Concrete canoe racers pin their hopes on ‘Calcatraz’
19 June 2002

By Diane Ainsworth, Public Affairs

Take a little Portland cement (Type II only), add some low density aggregates to obtain the correct water-cement ratio, mix and apply to the fiberglass hull of a canoe, let cure for several weeks and voila! A concrete canoe fit for competition.

Concrete samples cure in the lab
After designing the canoe's form, the team concocts and tests more than 30 different concrete mixes to produce the perfect light-but-strong result.

Berkeley’s recipe for the 130-pound canoe, affectionately called "Calcatraz," sets sail Monday, June 24, on Lake Mendota, next to the University of Wisconsin-Madison campus, in the 14th annual National Concrete Canoe Competition.

The campus’s entry — named after Alcatraz Island, with the "C" added to meet tournament rules that "Cal" be somewhere in the name — was designed by 14 undergraduate civil and mechanical engineering students. They are competing against 500 engineering students from 25 colleges nationwide in a test of brains, not brawn.

The race is something of an oxymoron — how can a concrete canoe float, let alone race? — but therein lies the challenge. The competition isn’t designed to be an Olympic racing event, but rather to encourage innovative thinking and to give promising young students a venue to show off their engineering prowess.

A splash of real-life learning

As most Berkeley contestants, past and present, would agree, there’s more to be learned when the paddles hit the water than can ever be taught in the classroom.

Team leader Margarita Constantinides
Margarita Constantinides, the concrete canoe team's project manager, won this year's Civil Engineering Department Citation. She will begin graduate school at Cal in the fall.

"I’ve learned more about canoes than I’ve ever learned from any class," says Margarita Constantinides, Calcatraz project manager, who received her bachelor of science degree in engineering this spring. "You learn not only the technical details of canoe construction, but to really pay attention to the small details. You realize that theory doesn’t always turn out to be right."

Calcatraz, a 21-foot-long, four-person canoe, is to arrive on the UW-Madison campus by trailer on June 20, one day before the start of a four-day national student conference marking the American Society of Civil Engineers’ (ASCE) 150th anniversary.

The canoe competition, cosponsored by ASCE and Master Builders, Inc., is one of three national engineering student contests being held simultaneously at the same location, along with the National Student Steel Bridge Competition and the National Daniel W. Mead Contest on engineering ethics. The competitions are expected to draw more than 1,500 engineering students, faculty, alumni and friends from campuses all over the country. Berkeley will compete in the National Concrete Canoe Competition beginning at 8 a.m. June 24.

Seeking the perfect mix

Calcatraz was hatched in the Concrete Lab in Davis Hall last August, when the aspiring Berkeley engineering students first met to begin brainstorming about canoe designs. They needed something lighter and faster than "Magical," Berkeley’s 2000 canoe entry, says Constantinides, so they broke up into smaller teams and focused on design, construction and selection of materials.

* Material for this exercise:

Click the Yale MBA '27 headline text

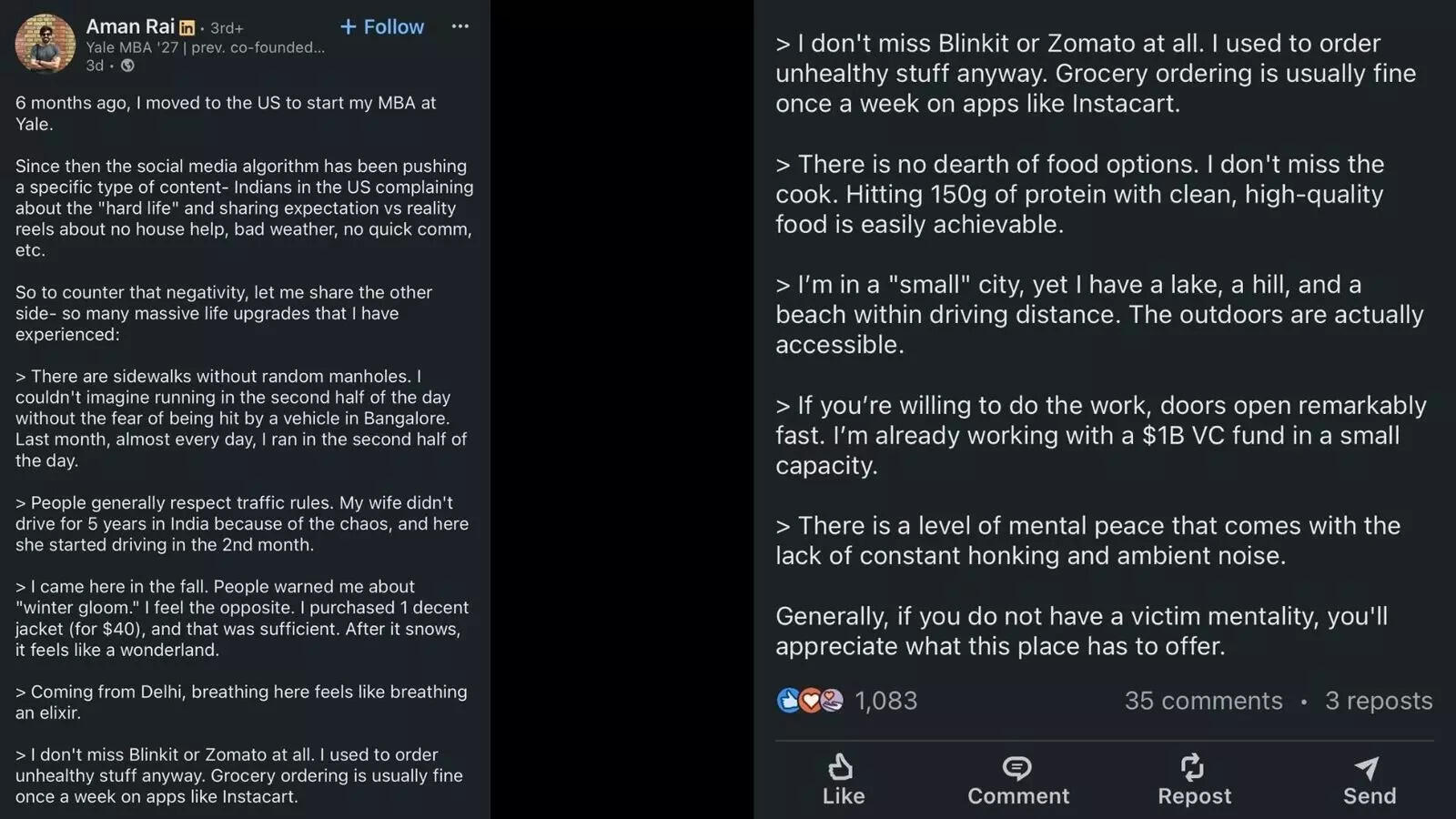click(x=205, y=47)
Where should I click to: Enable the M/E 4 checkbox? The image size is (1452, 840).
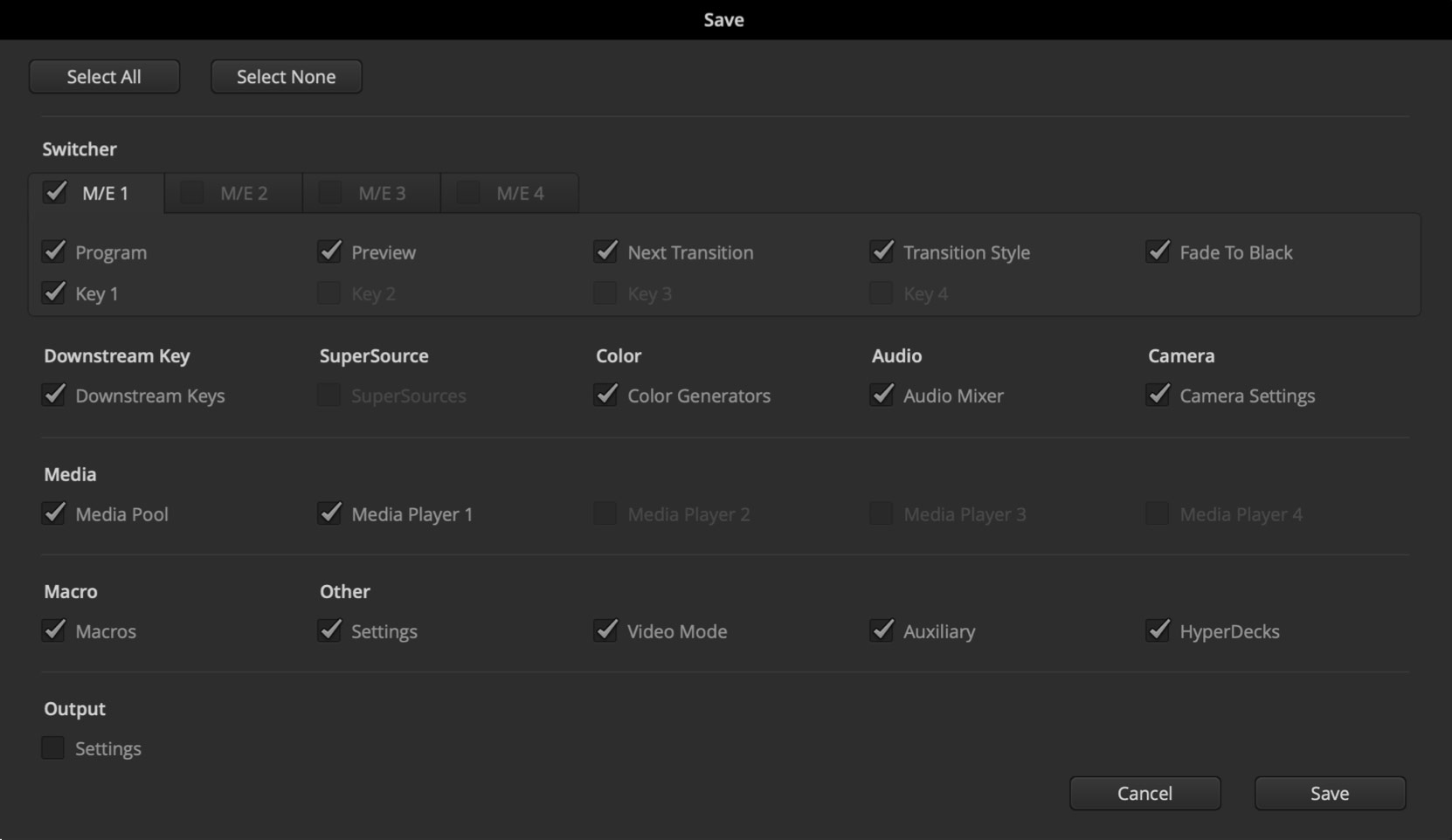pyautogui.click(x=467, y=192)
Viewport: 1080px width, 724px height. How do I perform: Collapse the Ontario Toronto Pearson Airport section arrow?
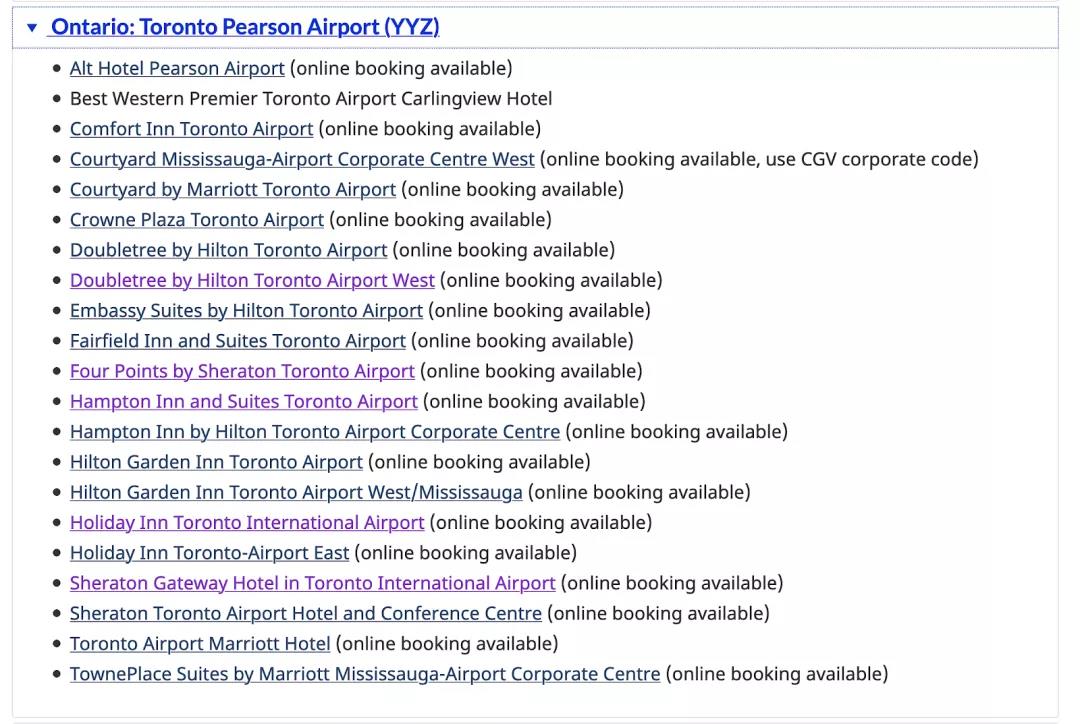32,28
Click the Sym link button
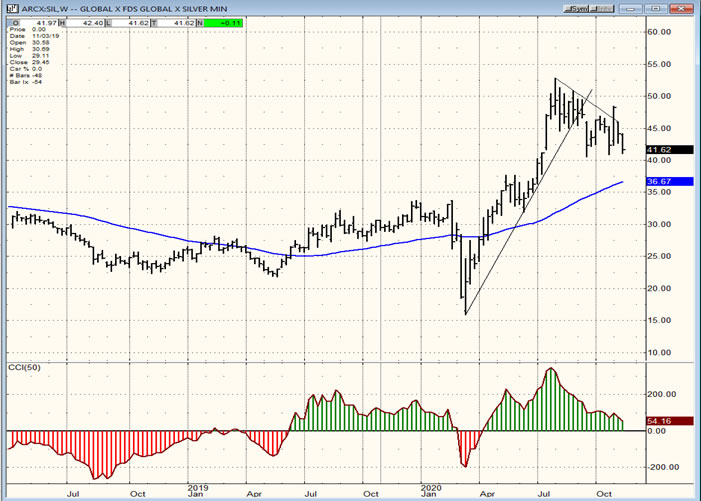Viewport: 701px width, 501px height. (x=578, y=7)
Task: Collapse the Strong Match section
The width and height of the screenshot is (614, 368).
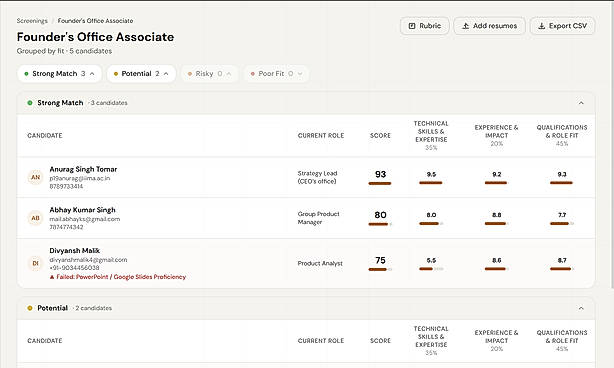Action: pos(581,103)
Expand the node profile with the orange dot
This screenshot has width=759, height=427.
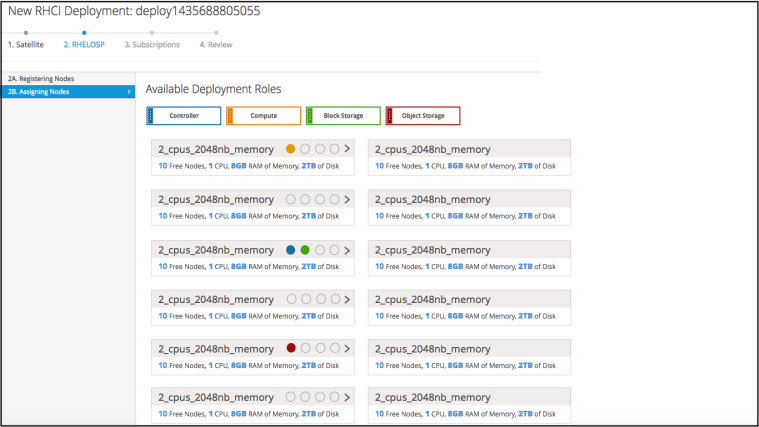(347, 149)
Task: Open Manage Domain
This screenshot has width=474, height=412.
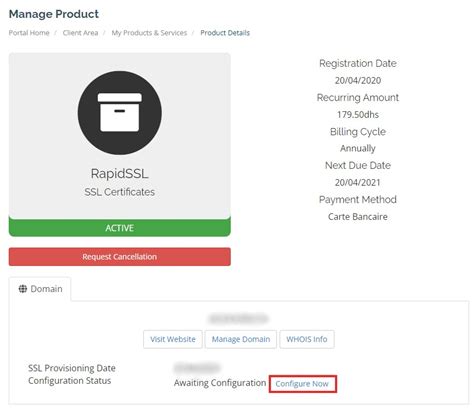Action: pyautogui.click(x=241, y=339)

* Required actions:
**A)** Translate this sentence from the concrete canoe article into Spanish: "As most Berkeley contestants, past and present, would agree, there’s more to be learned when the paddles hit the water than can ever be taught in the classroom."
**B)** In the records, take the part that starts at the beginning and ends with the line containing "pyautogui.click(x=467, y=192)", and rewrite only that part with "checkbox" changed to "toggle". Leave the pictures out.
The concrete canoe article and the records come from unrelated sources.

* Solutions to the tasks:
**A)** Como coincidirían la mayoría de los concursantes de Berkeley, pasados y presentes, se aprende más cuando los remos tocan el agua de lo que jamás se puede enseñar en el aula.

**B)**
Click the Yale MBA '27 headline text

click(x=205, y=47)
Where should I click to: Enable the M/E 4 toggle? The image size is (1452, 840).
pyautogui.click(x=467, y=192)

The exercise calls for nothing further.